Gila River Indian Community continues in efforts to slow the spread of coronavirus

Emma Hughes

Gila River Indian News



In continued efforts to slow the spread of the Coronavirus/COVID-19, the Gila River Indian Community has extended the partial shutdown of government departments and offices until Friday, May 15. The Community also extended suspension of travel for Community employees. Funeral services, wakes and cremations have been allowed to take place under conditions that no more than 10 people attend and must wear PPE. Families are encouraged to consider larger memorial services once the COVID-19 pandemic subsides. 


Executive Order No. 6 was also amended on April 30 to extend the “Stay at Home” order for GRIC.

Through an on-going series of video updates from Gov. Stephen Roe Lewis on the Community’s official Facebook page, on April 29, he stated that there has been a total of 996 COVID-19 tests conducted by Gila River Health Care (GRHC). 915 of those tests are negative, 33 pending, and 3 canceled by the reference lab. 45 positive cases for the coronavirus, 13 of those are Community members. 


Gov. Lewis continues to make testing one of the key priorities while working with GRHC and the Community’s Tribal Health Department, “Testing allows us to see where any COVID-[19] cases are, where resources are needed and allows the Community Council, Lt. Gov. Stone and myself to make critical on-going decisions related to the health, safety, and economic welfare of the Community,” said Gov. Lewis in his April 29 video update.

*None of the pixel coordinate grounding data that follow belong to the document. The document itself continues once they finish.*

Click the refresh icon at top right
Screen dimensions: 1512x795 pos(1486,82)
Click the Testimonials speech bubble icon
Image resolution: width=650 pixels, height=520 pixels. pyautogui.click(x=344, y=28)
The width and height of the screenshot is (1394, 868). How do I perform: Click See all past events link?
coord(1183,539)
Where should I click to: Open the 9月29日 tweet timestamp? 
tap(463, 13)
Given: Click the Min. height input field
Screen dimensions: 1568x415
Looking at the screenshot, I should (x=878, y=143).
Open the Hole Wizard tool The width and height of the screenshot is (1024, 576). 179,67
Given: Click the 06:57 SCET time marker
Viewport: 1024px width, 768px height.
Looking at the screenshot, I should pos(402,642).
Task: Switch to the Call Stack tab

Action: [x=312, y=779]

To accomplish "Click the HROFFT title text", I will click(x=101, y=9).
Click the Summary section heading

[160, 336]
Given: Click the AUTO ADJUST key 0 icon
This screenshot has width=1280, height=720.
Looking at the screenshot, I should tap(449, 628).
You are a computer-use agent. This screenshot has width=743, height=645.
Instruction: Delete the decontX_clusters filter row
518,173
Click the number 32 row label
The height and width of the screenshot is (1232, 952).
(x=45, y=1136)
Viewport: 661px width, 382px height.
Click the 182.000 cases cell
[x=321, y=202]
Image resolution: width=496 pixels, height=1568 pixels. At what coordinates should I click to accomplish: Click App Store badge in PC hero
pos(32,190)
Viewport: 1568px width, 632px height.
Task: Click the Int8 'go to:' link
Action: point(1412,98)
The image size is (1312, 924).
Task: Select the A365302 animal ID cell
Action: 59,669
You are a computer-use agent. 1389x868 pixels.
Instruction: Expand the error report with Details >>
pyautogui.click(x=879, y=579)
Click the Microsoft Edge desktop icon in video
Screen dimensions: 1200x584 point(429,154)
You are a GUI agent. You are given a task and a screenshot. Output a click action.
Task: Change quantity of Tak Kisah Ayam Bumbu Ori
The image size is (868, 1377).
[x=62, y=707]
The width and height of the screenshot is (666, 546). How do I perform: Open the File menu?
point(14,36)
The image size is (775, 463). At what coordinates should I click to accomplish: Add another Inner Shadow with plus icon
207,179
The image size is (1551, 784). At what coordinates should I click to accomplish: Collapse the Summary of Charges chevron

On April 28, Arizona Gov. Doug Ducey announced the state’s stay at home order will also be extended until May 15, with some modifications that would allow certain business to reopen under proper safety protocols. The state’s stay home order was originally set to expire on May 1. 


Gila River Hotels & Casinos also extended their closures to the May 15, as well as many other casinos. Salt River Pima-Maricopa Indian Community has extended the closure of their casinos through the month of May.


Local tribal communities continue to combat the coronavirus and prevent the spread. On April 28, a press release from the Navajo Nation announced that they would be issuing another public health emergency order due to the high number of positive COVID-19 cases. The emergency order enforces a 57-hour weekend curfew on top of a 24-hour “shelter-in-place” order that’s already in effect. The tribe now has 1,873 positive COVID-19 cases with 10,772 tests that have been administered.


The Tohono O’odham Nation extended their departments and programs partial closure until June 4 and their stay at home order will remain in effect until further notice. As of April 24, the Tohono O’odham Nation reported 25 positive cases with 16 members living off the Nation. 


Salt River Pima-Maricopa Indian Community has zero positive reported cases of community member for the COVID-19. SRPMIC continues to take precautionary measures with stay home orders and enacted a new civil ordinance that would issue fines for those not obeying the order. 


The Gila River Indian Community continues to encourage practicing safety measures to prevent the spread of the virus with physical distancing, wearing a face mask, washing your hands and only leaving the house when necessary.